Crônica

A paieta

servido por: Bethânia Morico

Apenas uma porta liga a mercearia de Concheta ao resto do mundo. A senhora tem cabelos brancos e tão finos quanto os fios de um bebê. É uma mulher grande. Não apenas gorda, mas grande. Canelas e braços grossos, anca protuberante. Os olhos são pintados de um azul intenso e tem o tom de voz de um general.

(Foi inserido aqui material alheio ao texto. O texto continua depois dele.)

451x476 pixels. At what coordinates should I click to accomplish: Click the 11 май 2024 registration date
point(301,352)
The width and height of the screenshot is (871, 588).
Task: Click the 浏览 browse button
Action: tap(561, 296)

Concheta nasceu no Brasil, mas é conhecida como italiana – devem ser as expressões que ela solta quando avisa que o pão acabou de sair do forno e o sotaque herdado dos pais. Casou-se, com Nicola, muito jovem. Enquanto ela atende no balcão, ele só vigia a freguesia. Fica sentado numa cadeira de balanço na sala, bem na fronteira entre a mercearia e a casa onde vivem. Nicola compartilha a tinta azul dos olhos da mulher. É alto e magro. Tem o rosto comprido, adornado por um bigode ralo. E é bravo que só vendo. Fiscaliza cada item que sai da prateleira. Ouve os pedidos e vai anotando os fiados numa caderneta. Uma corda de fumo para um, uma enxada para outro. Ninguém sai da venda sem o pedido devidamente registrado. Mas Nicola tem um fraco. Gosta de passarinhos. Ah, se ele ouve o canto de sabiá, até perde o fim do causo. Pois foi um passupreto que o desviou da caderneta. Nicola ficou tão encantando com o assobio, que se imaginou embarcando num navio, rumo à velha terra dos pais. Concheta fechou a mercearia. Nem deu bola para o marido, adorador de cantoria. Depois do jantar, como de costume, ele foi checar as anotações. Tudo o que faltava na prateleira deveria estar anotado no caderninho. Mas… as contas não fechavam. Havia uma paieta a menos no estoque. Nicola não sabia para quem a esposa vendera o chapéu de palha. Concheta tampouco se lembrava. Foi uma noite de tortura para ele. Como pôde esquecer de marcar a paieta vendida? Logo cedo, o velho teve uma ideia. Marcou uma paieta na conta de cada cliente. Aquele que não tivesse levado a compra, reclamaria e, no fim, só quem realmente comprou o chapéu é que pagaria. Concheta ralhou. Achou coisa de louco toda essa artimanha por causa de uma paieta. Naquele mês, Nicola fez questão de ficar no balcão com a esposa. Fechou, pessoalmente, cada conta. Quando o último cliente pagou a dívida, Concheta, já curiosa, não resistiu:

– Então, carcamano, descobriu quem comprou a paieta?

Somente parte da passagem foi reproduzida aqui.